Verify Streaming Replication
Now that we have a standby using streaming replication, it is a good time to check that replication is configured correctly and working as expected. The first thing you should check is that any data you create is replicated over to the standby. The time this takes will depend on network latency and the size of the data. If you see data from your primary database, streaming replication is active, you are good to go.

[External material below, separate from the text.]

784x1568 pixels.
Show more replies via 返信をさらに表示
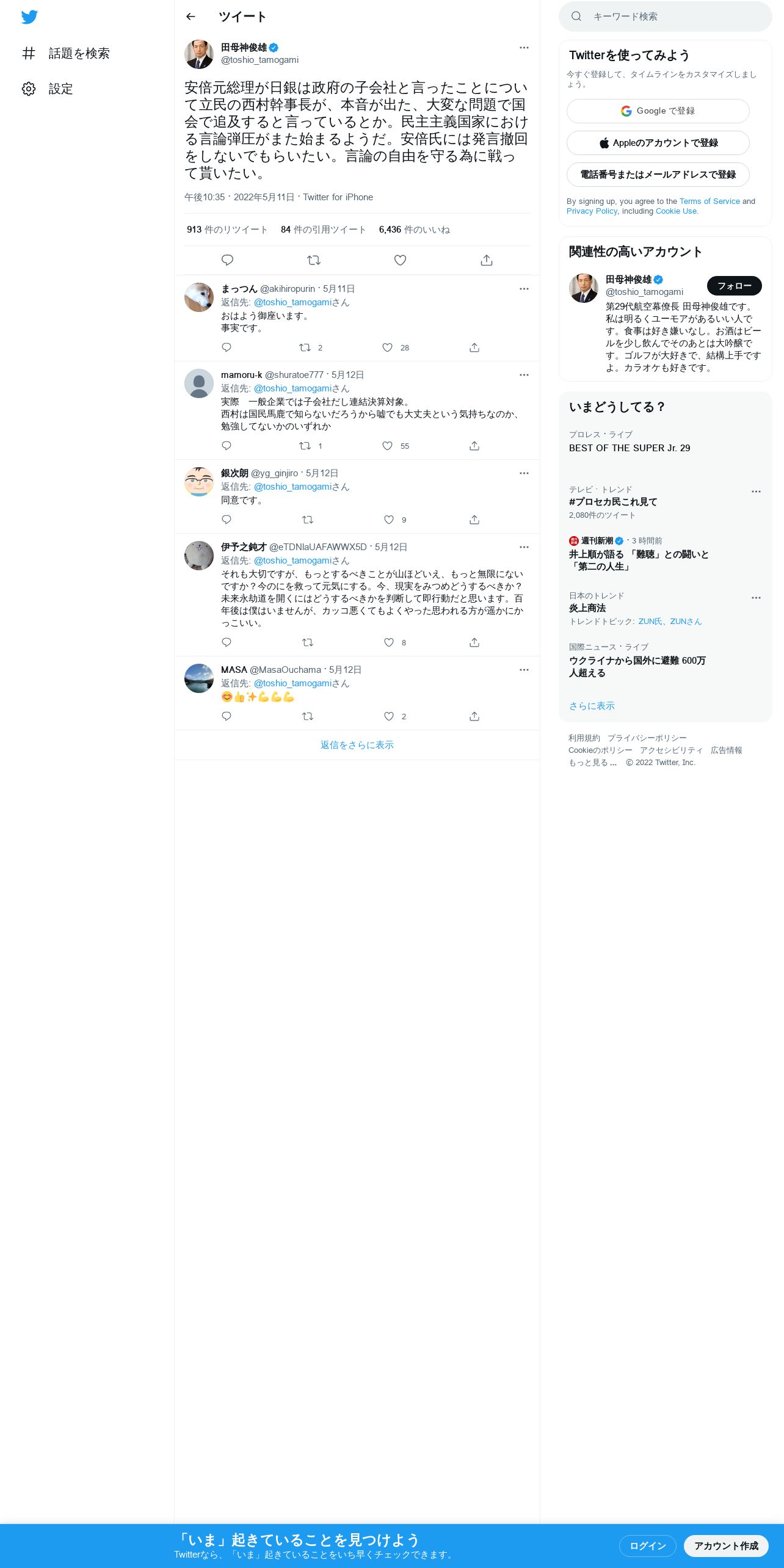click(357, 745)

If you have exec privileges in your Kubernetes cluster, there are a few commands
you can use to verify data replication and streaming. In the following two
commands, we exec into the standby database, check that the walreciever
process is running, and check that we have a streaming status in
pg_stat_wal_receiver
.
$ kubectl exec -it standby-instance1-bkbl-0 -c database -- bash
bash-4.4$ ps -U postgres -x | grep walreceiver
95 ? Ss 0:10 postgres: standby-ha: walreceiver streaming 0/A000000bash-4.4$ psql -c "select pid,status,sender_host from pg_stat_wal_receiver;"

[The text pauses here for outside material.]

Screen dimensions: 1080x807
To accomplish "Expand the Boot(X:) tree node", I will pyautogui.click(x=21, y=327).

bash-4.4$ psql -c "select pid,status,sender_host from pg_stat_wal_receiver;"
pid | status | sender_host
-----+-----------+-------------------------------------------------------------------------
95 | streaming | a078e7d173f214d9ca0e7d122052aa5a-1097707392.us-east-1.elb.amazonaws.com
(1 row
Promote the standby
Now that you can see your data being replicated from the primary to the standby,
you are ready to promote the standby in a disaster scenario. This is done by
updating the spec of the standby cluster so that standby.enabled
is false or
removing the standby section entirely.
apiVersion: postgres-operator.crunchydata.com/v1beta1
kind: PostgresCluster
metadata:
name: standby
spec:
standby:
enabled: true
After you promote the standby, it will work as a fully functioning
postgrescluster
that you can backup, scale and use as you would expect. You
can also use the new primary to create another standby cluster!
Conclusion
If you've been looking for a solution for streaming replication, you may have come across Brian Pace's article earlier this year on Streaming Replication using pgBackRest. I'm excited that with PGO 5.2., this is even easier to setup. Streaming replication adds another tool into our operator to allow customers to find the disaster recovery solutions to meet their needs.